ML | Expectation-Maximization Algorithm

In real-world machine learning applications, it is common to have many relevant features, but only a subset of them may be observable. When dealing with variables that are sometimes observable and sometimes not, it is indeed possible to utilize the instances when that variable is visible or observed in order to learn and make predictions for the instances where it is not observable. This approach is often referred to as handling missing data. By using the available instances where the variable is observable, machine learning algorithms can learn patterns and relationships from the observed data. These learned patterns can then be used to predict the values of the variable in instances where it is missing or not observable.

The expectation-Maximization algorithm can be used to handle situations where variables are partially observable. When certain variables are observable, we can use those instances to learn and estimate their values. Then, we can predict the values of these variables in instances when it is not observable.

The EM algorithm was proposed and named in a seminal paper published in 1977 by Arthur Dempster, Nan Laird, and Donald Rubin. Their work formalized the algorithm and demonstrated its usefulness in statistical modeling and estimation.

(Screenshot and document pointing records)
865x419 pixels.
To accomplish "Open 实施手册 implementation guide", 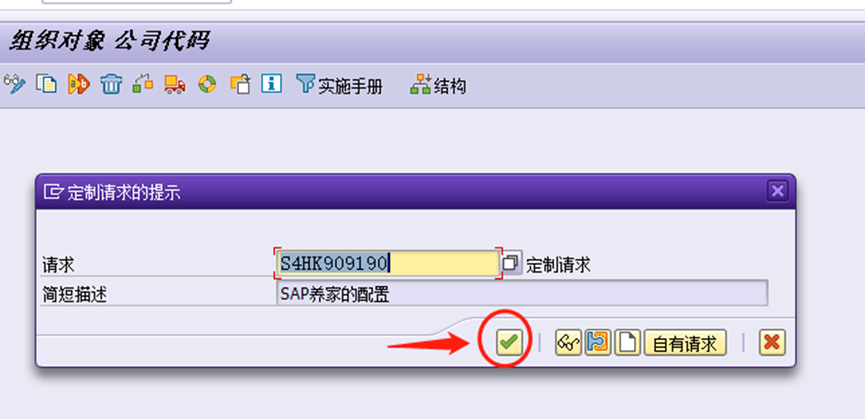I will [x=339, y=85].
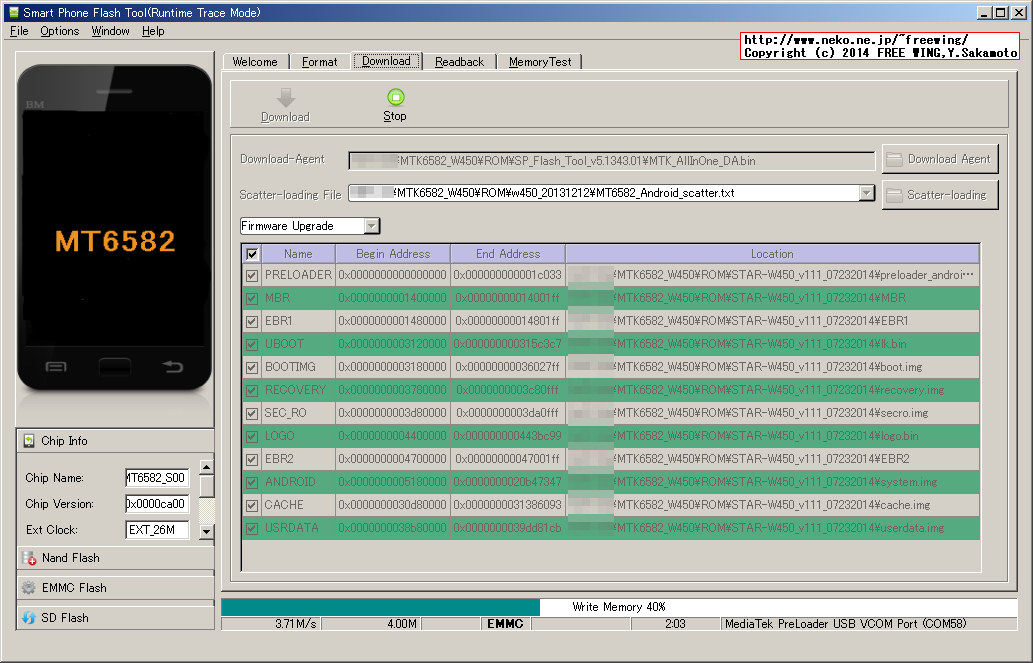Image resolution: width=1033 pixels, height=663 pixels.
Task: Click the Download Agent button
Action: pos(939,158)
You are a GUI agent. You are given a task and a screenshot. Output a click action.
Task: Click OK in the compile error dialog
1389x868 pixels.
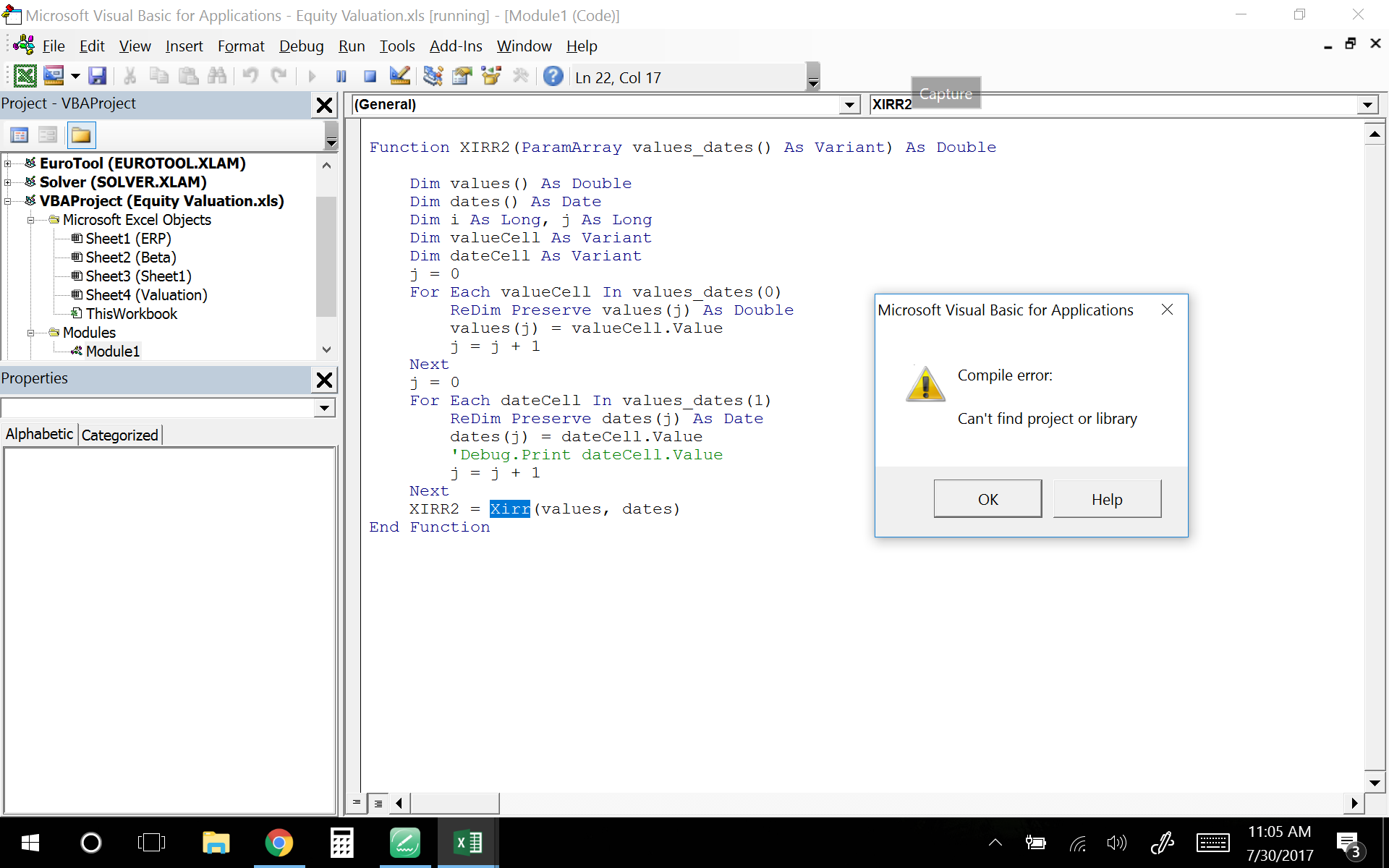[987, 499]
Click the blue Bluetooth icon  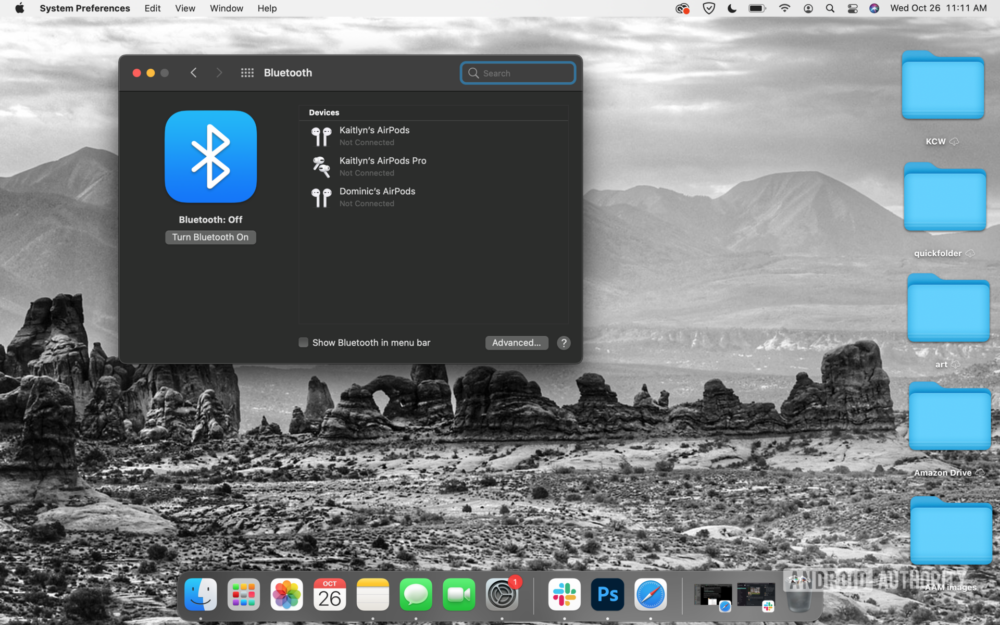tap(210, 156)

*Required actions*:
1. Return the passage of the expectation-maximization text that opens with the words containing "The EM algorithm" and closes with "modeling and estimation.", copied word for word.
2. Take the text on the expectation-maximization algorithm further, starting right after its last sentence.

*Task responses*:
1.
The EM algorithm was proposed and named in a seminal paper published in 1977 by Arthur Dempster, Nan Laird, and Donald Rubin. Their work formalized the algorithm and demonstrated its usefulness in statistical modeling and estimation.

2.
EM algorithm is applicable to latent variables, which are variables that are not directly observable but are inferred from the values of other observed variables. By leveraging the known general form of the probability distribution governing these latent variables, the EM algorithm can predict their values.
The EM algorithm serves as the foundation for many unsupervised clustering algorithms in the field of machine learning. It provides a framework to find the local maximum likelihood parameters of a statistical model and infer latent variables in cases where data is missing or incomplete.

Expectation-Maximization (EM) Algorithm

The Expectation-Maximization (EM) algorithm is an iterative optimization method that combines different unsupervised machine learning algorithms to find maximum likelihood or maximum posterior estimates of parameters in statistical models that involve unobserved latent variables. The EM algorithm is commonly used for latent variable models and can handle missing data. It consists of an estimation step (E-step) and a maximization step (M-step), forming an iterative process to improve model fit.

In the E step, the algorithm computes the latent variables i.e. expectation of the log-likelihood using the current parameter estimates.
In the M step, the algorithm determines the parameters that maximize the expected log-likelihood obtained in the E step, and corresponding model parameters are updated based on the estimated latent variables.

Expectation-Maximization in EM Algorithm

By iteratively repeating these steps, the EM algorithm seeks to maximize the likelihood of the observed data. It is commonly used for unsupervised learning tasks, such as clustering, where latent variables are inferred and has applications in various fields, including machine learning, computer vision, and natural language processing.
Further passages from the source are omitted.